1 June 2021 12:10 am Views - 662
Now the daily COVID 19 death toll ranges between 30 and 50, an alarming number in a country like Sri Lanka. It is not clear if the situation would be satisfactory at least by June 7 when the restrictions are lifted, as has been announced by the authorities.
The country had managed to open almost all state and private institutions by the first week of April after the second wave of the pandemic in the country. But rejection of the advice of the public health officials to place travel restriction during the Sinhala and Hindu New Year period has led to the closure of the country again as a third wave with rapid infections and deaths being reported. We are going to lose more than two week’s economic gains apart from putting the lives of the people in danger in lieu of losing one week’s economic gains alone.
Let bygones be bygones. Vaccination of the people is now the only hope and the defence of the world against the coronavirus. Experts earlier had stated that about 60 to 70% of the population must be inoculated to reach what they call the “herd immunity” or “population immunity” – a situation where a community (the herd) becomes immune to a disease, making the spread of the disease from person to person unlikely. However, with the predominant variant of the coronavirus being prevalent in many countries, now they calculate the herd immunity threshold to be at least 80%.
However, it was only in late May the State Pharmaceutical Corporation has announced that it had placed orders for 32 million doses of Chinese Sinopharm and Russian Sputnik V vaccines, in spite of President Gotabaya Rajapaksa stating on April 26 that vaccinating citizens is the only solution to the COVID-19 pandemic. And the doses are expected to arrive in the country before December 31. Only a small amount of Chinese and Russian vaccines are currently in hand with the Health Ministry and with the shortage and the politicization of vaccine programme, the process is in chaos.

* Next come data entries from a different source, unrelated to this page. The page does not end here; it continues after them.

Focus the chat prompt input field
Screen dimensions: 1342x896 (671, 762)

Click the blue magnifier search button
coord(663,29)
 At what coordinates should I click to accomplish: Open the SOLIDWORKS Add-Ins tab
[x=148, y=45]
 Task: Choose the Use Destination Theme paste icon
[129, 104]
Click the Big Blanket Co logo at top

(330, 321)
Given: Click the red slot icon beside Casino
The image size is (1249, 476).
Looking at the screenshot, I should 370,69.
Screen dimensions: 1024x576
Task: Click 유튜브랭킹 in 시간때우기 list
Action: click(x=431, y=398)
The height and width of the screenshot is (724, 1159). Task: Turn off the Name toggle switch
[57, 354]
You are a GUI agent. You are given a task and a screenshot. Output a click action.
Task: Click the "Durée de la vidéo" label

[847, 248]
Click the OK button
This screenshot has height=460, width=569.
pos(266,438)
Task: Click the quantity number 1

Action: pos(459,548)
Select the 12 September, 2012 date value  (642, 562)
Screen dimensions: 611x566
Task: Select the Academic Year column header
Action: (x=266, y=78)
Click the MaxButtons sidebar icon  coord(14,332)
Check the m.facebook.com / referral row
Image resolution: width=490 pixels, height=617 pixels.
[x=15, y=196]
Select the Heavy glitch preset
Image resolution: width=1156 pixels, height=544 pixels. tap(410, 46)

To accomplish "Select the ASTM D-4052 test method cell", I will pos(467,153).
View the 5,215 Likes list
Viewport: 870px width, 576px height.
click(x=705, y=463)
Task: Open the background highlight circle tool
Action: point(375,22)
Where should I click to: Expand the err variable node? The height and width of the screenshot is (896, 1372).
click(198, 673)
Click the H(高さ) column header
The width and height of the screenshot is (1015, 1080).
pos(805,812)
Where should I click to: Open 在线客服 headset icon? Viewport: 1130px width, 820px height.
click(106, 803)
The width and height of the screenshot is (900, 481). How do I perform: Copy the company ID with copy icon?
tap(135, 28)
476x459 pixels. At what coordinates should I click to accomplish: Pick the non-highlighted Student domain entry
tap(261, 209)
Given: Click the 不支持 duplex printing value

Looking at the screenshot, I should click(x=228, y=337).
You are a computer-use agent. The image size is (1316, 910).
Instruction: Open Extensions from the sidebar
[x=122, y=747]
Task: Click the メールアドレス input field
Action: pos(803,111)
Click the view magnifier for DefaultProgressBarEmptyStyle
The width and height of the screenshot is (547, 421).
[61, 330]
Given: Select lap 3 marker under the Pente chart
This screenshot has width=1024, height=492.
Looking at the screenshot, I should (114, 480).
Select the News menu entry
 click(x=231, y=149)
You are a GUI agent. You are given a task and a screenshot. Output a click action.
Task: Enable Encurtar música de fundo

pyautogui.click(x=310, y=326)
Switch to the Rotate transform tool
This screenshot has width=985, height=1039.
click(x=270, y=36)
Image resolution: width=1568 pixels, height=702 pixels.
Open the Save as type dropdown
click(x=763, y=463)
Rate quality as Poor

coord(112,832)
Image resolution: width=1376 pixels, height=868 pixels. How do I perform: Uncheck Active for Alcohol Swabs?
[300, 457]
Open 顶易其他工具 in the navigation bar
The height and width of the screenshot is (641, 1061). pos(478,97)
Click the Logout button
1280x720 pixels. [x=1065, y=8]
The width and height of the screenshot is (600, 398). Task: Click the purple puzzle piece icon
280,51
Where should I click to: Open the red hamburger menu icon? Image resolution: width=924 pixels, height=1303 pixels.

With the members of Parliament jumping the vaccine queue, disregarding the World Health Organization’s guidelines for vaccination and the process was politicized and got out of hand. Now every group and profession has reasons to demand priority in the programme. Doctors justify and used their powers to vaccinate their family members, citing them as a priority group. This led to the other health workers to demand the same. The private bus owners threaten to strike work if their employees are not inoculated as a priority group. Teacher trade unions too are demanding vaccines. In vaccination centres it is alleged that influential people and people with connections are given priority. However, none of these groups top the WHO priority list.
Moratuwa Mayor Samanlal Fernando was seen on social media threatening the MOH responsible for the vaccination in the area that he would not allow the programme to go ahead unless his supporters are given the vaccine first. He is now in remand prison, thanks to social media. Yet his disclosure that what he did was to follow what was implemented in Kurunegala was not probed. Over 600,000 ordinary people, especially those who are above 60 years of age are left without the assurance of the second jab of the AstraZeneca vaccine. Now they fear to receive another brand of vaccine.
WHO’s priority list is based on the need to prevent deaths of vulnerable groups first and then to prevent the spread of the virus. Accordingly, the frontline health workers and the supportive security sector personnel would have to be the first group to be inoculated and then the senior citizens (over 65 years of age) should follow. The WHO has not recognized high risk areas in its priority list. It is a ploy by the politicians to vaccinate their supporters. Had the authorities abided by principles of the WHO, the vaccination programme in Sri Lanka would not have been in such a mess.